◆ TASK BRIEF
Pull out every line in the listing below that contains the string "left". Treat uppercase and lowercase letters as different.

◆ RECORDS SUPPLIED
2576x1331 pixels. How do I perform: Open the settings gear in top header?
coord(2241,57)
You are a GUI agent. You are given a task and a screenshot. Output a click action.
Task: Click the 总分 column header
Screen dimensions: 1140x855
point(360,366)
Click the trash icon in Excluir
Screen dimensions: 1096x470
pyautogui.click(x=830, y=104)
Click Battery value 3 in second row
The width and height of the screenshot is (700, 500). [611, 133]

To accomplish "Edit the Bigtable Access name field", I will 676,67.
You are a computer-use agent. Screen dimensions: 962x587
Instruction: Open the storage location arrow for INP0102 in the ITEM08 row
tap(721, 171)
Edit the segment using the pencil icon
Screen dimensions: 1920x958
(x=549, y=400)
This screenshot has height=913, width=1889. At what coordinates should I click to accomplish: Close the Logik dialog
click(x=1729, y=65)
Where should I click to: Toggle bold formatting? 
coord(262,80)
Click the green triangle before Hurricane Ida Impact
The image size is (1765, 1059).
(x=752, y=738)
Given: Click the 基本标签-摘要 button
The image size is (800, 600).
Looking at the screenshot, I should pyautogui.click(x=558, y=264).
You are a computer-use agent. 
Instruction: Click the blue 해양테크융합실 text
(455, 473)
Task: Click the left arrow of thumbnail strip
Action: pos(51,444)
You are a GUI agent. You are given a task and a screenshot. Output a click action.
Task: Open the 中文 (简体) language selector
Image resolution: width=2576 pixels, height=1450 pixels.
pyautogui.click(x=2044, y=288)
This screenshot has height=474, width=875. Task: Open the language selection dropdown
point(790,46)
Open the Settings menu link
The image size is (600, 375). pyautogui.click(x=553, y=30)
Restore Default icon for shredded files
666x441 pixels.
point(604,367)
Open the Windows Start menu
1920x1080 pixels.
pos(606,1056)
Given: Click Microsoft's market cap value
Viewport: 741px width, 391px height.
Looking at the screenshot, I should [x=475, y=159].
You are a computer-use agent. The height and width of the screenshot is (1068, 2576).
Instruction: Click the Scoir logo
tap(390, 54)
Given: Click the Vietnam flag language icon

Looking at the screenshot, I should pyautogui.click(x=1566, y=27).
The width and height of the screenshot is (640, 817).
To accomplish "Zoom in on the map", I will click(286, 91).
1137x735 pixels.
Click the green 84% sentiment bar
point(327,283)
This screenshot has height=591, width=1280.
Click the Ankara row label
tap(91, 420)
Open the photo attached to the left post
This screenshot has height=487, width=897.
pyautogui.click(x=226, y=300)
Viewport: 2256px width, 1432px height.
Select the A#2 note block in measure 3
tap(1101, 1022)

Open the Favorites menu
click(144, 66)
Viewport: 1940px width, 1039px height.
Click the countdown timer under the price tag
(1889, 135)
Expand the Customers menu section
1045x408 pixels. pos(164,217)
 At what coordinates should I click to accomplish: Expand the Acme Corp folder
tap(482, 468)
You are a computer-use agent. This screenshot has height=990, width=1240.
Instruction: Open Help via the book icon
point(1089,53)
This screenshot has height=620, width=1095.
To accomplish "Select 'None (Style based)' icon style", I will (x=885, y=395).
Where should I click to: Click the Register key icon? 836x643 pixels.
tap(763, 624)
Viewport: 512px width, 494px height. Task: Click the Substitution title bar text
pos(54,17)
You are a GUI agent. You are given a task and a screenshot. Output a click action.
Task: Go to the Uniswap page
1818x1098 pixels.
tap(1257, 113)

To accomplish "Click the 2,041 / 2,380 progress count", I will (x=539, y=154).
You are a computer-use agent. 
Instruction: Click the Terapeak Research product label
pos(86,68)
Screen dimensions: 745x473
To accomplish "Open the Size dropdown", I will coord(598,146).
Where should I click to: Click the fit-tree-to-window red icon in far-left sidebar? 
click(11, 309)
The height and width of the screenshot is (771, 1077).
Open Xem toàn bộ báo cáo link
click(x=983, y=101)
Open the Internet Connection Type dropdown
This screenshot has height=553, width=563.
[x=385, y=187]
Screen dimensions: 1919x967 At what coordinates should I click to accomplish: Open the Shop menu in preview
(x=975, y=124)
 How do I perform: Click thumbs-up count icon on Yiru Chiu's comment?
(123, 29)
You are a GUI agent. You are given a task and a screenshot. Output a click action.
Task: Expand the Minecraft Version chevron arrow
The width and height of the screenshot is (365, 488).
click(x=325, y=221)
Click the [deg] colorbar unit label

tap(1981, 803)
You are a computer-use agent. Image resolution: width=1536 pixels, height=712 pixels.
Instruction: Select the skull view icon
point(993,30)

◆ PROBLEM SOLUTION
Task: Click the left arrow of thumbnail strip
Open the photo attached to the left post
Where should I click to: Click the fit-tree-to-window red icon in far-left sidebar? 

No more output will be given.